_POLECENIE_: Przedstaw wszystkie poniższe wiersze jako tabelę Markdown z kolumnami „Nr” i „Treść”. Puste wiersze pomiń.
··· PODANE INFORMACJE
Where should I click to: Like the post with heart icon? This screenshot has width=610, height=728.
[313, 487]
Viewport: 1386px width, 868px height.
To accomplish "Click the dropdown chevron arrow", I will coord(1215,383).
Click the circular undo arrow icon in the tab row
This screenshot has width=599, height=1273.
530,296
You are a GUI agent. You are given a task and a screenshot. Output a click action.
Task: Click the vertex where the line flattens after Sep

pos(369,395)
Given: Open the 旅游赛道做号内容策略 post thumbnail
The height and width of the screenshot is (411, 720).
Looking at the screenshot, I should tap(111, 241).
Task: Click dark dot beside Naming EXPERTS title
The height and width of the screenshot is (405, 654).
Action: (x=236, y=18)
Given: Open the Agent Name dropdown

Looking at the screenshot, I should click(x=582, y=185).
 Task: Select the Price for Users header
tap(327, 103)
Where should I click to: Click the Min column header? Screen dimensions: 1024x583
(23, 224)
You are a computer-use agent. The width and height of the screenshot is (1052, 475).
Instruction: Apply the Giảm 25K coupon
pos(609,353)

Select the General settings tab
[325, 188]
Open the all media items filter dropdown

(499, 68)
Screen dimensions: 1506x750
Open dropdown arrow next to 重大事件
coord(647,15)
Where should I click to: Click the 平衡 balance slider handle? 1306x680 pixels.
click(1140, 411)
······
_ODPOWIEDŹ_:
| Nr | Treść |
|---|---|
| 1 | Where should I click to: Like the post with heart icon? This screenshot has width=610, height=728. |
| 2 | [313, 487] |
| 3 | Viewport: 1386px width, 868px height. |
| 4 | To accomplish "Click the dropdown chevron arrow", I will coord(1215,383). |
| 5 | Click the circular undo arrow icon in the tab row |
| 6 | This screenshot has width=599, height=1273. |
| 7 | 530,296 |
| 8 | You are a GUI agent. You are given a task and a screenshot. Output a click action. |
| 9 | Task: Click the vertex where the line flattens after Sep |
| 10 | pos(369,395) |
| 11 | Given: Open the 旅游赛道做号内容策略 post thumbnail |
| 12 | The height and width of the screenshot is (411, 720). |
| 13 | Looking at the screenshot, I should tap(111, 241). |
| 14 | Task: Click dark dot beside Naming EXPERTS title |
| 15 | The height and width of the screenshot is (405, 654). |
| 16 | Action: (x=236, y=18) |
| 17 | Given: Open the Agent Name dropdown |
| 18 | Looking at the screenshot, I should click(x=582, y=185). |
| 19 |  Task: Select the Price for Users header |
| 20 | tap(327, 103) |
| 21 | Where should I click to: Click the Min column header? Screen dimensions: 1024x583 |
| 22 | (23, 224) |
| 23 | You are a computer-use agent. The width and height of the screenshot is (1052, 475). |
| 24 | Instruction: Apply the Giảm 25K coupon |
| 25 | pos(609,353) |
| 26 | Select the General settings tab |
| 27 | [325, 188] |
| 28 | Open the all media items filter dropdown |
| 29 | (499, 68) |
| 30 | Screen dimensions: 1506x750 |
| 31 | Open dropdown arrow next to 重大事件 |
| 32 | coord(647,15) |
| 33 | Where should I click to: Click the 平衡 balance slider handle? 1306x680 pixels. |
| 34 | click(1140, 411) |